Texto selecionado:
__________________________________________________

Mas não necessariamente o tema. Como o título indica, "Clean" é o filme duma limpeza - e "limpeza", neste contexto, só pode ter a ver com drogas. Pois nem mais: a rocker do filme (Maggie Cheung, musa de Assayas, prémio de interpretação feminina em Cannes) é uma rapariga que já teve melhores dias, em tempos foi uma "songwriter" promissora, mas depois meteu-se nas drogas e descambou. Passa pela prisão (considerada responsável pela "overdose" que lhe matou o marido) e quando sai tem dois motores para a limpeza: retomar a carreira, e recuperar a custódia do filho pequeno, que vive com os avós paternos.
Temos, portanto, uma "história de rock" e um drama familiar. Não é que coexistam mal: coexistem tão bem que uma se separa facilmente da outra, como se fossem duas alíneas diferentes claramente identificadas. E se "Clean" é um filme muitíssimo desequilibrado isso acontece apenas porque a primeira, a "história de rock", é demasiado, por assim dizer, "típica", cheia das coisas que já se está à espera que apareçam e com uma construção, bastante superficial e algo estereotipada, de uma personagem que é quase um modelo genérico da "estrela rock alternativa com problemas de droga e outros derivados". Falta convicção, e se se perdoa que o filme pareça mais embevecido com Cheung e a sua personagem do que qualquer delas merece, desculpa-se menos que Assayas (que devia saber melhor) insista num reforço um tanto pindérico da "allure" marginal da rapariga. Perdoa-se também (claro) que Cheung não seja Hope Sandoval (dos Mazzy Star), mas não se perdoa que Assayas a obrigue a cantar, ainda por cima canções mazinhas que, pormenor importante, na lógica do filme o não são (isto não é um filme sobre o fracasso, mas sobre o sucesso).

__________________________________________________

Conjunto de registos:
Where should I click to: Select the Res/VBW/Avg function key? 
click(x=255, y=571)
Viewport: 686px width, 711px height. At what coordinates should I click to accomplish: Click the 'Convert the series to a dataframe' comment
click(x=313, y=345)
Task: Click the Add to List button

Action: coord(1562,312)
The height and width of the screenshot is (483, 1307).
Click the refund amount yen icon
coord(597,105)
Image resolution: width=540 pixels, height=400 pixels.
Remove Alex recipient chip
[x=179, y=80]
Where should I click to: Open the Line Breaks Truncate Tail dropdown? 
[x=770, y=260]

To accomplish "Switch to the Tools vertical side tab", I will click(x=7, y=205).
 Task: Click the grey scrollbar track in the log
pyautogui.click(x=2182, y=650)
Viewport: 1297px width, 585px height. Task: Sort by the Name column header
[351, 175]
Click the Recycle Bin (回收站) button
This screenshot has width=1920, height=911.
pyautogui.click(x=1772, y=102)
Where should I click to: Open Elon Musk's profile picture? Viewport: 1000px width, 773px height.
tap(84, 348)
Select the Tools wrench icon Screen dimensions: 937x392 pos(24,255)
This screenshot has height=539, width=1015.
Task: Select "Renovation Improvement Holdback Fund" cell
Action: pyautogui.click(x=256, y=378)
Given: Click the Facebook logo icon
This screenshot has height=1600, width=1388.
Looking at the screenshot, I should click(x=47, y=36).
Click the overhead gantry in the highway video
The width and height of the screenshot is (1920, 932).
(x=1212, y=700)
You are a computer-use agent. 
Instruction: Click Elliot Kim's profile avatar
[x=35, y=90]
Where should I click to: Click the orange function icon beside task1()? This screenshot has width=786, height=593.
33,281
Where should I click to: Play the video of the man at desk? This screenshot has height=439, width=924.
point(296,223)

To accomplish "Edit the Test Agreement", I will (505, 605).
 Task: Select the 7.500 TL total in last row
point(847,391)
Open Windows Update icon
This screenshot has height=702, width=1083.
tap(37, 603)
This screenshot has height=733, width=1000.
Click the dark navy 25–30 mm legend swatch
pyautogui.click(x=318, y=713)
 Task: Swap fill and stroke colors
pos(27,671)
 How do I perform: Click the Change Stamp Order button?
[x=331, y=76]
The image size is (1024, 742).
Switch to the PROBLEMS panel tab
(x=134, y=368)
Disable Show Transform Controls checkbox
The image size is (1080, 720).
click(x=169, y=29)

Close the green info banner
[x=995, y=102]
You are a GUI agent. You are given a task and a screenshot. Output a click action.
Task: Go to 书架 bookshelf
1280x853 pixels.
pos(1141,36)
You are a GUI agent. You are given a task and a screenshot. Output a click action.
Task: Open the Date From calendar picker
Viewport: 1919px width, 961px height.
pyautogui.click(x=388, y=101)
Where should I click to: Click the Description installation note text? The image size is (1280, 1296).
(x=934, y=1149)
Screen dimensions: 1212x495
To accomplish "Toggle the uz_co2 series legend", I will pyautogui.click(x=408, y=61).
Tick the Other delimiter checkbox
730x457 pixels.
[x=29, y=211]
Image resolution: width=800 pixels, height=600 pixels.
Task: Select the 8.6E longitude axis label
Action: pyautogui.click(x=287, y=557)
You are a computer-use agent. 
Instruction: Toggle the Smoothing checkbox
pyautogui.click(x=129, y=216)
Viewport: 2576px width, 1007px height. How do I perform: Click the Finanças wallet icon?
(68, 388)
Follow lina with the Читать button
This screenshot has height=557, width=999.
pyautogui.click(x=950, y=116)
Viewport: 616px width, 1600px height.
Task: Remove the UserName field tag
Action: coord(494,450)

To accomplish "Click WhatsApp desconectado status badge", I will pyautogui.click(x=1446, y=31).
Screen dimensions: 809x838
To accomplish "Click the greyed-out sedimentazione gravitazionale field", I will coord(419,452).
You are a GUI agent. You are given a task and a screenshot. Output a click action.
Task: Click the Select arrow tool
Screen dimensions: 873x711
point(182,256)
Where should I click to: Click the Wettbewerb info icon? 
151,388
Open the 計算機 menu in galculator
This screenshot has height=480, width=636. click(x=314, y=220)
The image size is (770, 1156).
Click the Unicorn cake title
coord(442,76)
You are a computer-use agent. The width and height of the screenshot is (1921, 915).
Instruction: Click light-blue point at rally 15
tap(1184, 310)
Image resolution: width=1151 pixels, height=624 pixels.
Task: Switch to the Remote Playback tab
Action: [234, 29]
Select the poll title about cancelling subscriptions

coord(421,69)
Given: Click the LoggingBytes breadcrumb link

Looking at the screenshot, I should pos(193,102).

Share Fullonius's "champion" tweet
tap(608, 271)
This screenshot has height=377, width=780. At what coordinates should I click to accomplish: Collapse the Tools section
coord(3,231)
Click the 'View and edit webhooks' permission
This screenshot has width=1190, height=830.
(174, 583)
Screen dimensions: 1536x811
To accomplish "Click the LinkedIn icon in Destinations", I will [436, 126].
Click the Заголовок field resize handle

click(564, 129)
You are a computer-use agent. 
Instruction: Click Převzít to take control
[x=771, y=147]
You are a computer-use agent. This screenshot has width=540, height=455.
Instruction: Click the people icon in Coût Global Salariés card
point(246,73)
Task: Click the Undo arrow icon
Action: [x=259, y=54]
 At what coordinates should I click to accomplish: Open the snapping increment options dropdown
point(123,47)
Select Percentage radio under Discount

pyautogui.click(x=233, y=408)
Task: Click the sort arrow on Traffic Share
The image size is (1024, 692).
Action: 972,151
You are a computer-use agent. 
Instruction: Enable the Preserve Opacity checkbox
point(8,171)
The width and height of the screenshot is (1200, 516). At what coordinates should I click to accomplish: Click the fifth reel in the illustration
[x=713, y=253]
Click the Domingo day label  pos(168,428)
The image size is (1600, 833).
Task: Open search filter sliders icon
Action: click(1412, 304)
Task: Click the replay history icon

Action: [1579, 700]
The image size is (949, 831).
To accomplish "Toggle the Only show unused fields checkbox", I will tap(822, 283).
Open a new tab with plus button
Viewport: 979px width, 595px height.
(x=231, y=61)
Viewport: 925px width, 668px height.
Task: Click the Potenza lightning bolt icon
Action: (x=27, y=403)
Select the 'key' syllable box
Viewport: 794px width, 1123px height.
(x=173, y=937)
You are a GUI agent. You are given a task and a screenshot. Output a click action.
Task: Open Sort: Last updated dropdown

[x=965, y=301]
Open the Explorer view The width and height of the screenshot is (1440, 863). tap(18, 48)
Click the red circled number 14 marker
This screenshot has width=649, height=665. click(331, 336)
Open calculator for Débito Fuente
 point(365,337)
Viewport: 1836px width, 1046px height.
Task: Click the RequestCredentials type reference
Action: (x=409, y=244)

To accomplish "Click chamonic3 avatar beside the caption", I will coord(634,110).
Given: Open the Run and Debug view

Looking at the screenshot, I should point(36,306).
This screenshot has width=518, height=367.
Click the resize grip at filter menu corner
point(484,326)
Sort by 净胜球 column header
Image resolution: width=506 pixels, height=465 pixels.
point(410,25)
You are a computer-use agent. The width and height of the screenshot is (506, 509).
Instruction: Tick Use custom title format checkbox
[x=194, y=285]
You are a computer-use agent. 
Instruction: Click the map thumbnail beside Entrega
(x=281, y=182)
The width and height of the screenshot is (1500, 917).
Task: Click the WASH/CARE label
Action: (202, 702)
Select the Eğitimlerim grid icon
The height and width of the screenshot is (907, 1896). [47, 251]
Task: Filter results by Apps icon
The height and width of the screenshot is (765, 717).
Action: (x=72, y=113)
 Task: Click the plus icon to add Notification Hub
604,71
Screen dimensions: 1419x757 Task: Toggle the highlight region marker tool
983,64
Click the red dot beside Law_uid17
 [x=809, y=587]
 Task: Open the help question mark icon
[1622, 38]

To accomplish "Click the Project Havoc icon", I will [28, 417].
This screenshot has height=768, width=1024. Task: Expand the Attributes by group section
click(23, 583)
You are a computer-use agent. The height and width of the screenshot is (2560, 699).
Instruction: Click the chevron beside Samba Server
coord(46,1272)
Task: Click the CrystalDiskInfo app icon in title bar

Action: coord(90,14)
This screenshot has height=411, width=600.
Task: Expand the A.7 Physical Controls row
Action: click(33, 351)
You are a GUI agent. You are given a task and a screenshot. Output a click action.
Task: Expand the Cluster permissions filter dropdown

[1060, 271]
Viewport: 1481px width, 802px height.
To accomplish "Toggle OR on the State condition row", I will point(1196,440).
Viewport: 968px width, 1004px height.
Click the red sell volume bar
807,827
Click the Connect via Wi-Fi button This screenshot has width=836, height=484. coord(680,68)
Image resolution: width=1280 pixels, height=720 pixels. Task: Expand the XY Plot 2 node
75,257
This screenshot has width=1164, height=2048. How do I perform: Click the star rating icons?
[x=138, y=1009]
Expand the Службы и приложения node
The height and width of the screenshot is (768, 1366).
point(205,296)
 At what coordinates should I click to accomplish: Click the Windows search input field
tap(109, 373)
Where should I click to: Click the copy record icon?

__________________________________________________

Tarefas e exercícios:
1. Enumere todas as pessoas designadas pelo nome na crítica ao filme "Clean".
2. Prossiga a crítica ao filme "Clean" a partir do ponto em que termina.

Respostas por ordem:
1. Maggie Cheung, Assayas, Hope Sandoval

2.
E também não se perdoa que Assayas, para cúmulo, feche o filme com um estereótipo de mau videoclip (uma câmara a girar em torno de Cheung, que canta, em estúdio, naquela pose de transe catártico de que se juraria que hoje já qualquer um teria vergonha).
O que é que é bom e redime parcialmente o filme? A outra história, e sobretudo a presença de Nick Nolte no papel do avô. É um papel que parece crescer com o filme, à medida que se acentua a diferença de peso entre sua personagem e a personagem de Cheung (e talvez por isso acabe o filme como acaba, em lembrete de quem é de facto protagonista). Mas as melhores cenas - à excepção de uma, no zoo, em que Cheung perde o filho de vista durante uns momentos - são com Nolte, em pose cansada, sábia e sofrida (segundo consta, ele sabe bem do assunto em questão). De alguma maneira - não sem uma ponta de ironia, visto o filme não ser americano - "Clean" é o filme que consuma uma transição na carreira de Nolte: aqui, ele passa a ser um velho, um avô, coisa que nunca foi tanto como em "Clean". Assayas oferece ao cinema americano um actor "reconfigurado". É um belo presente.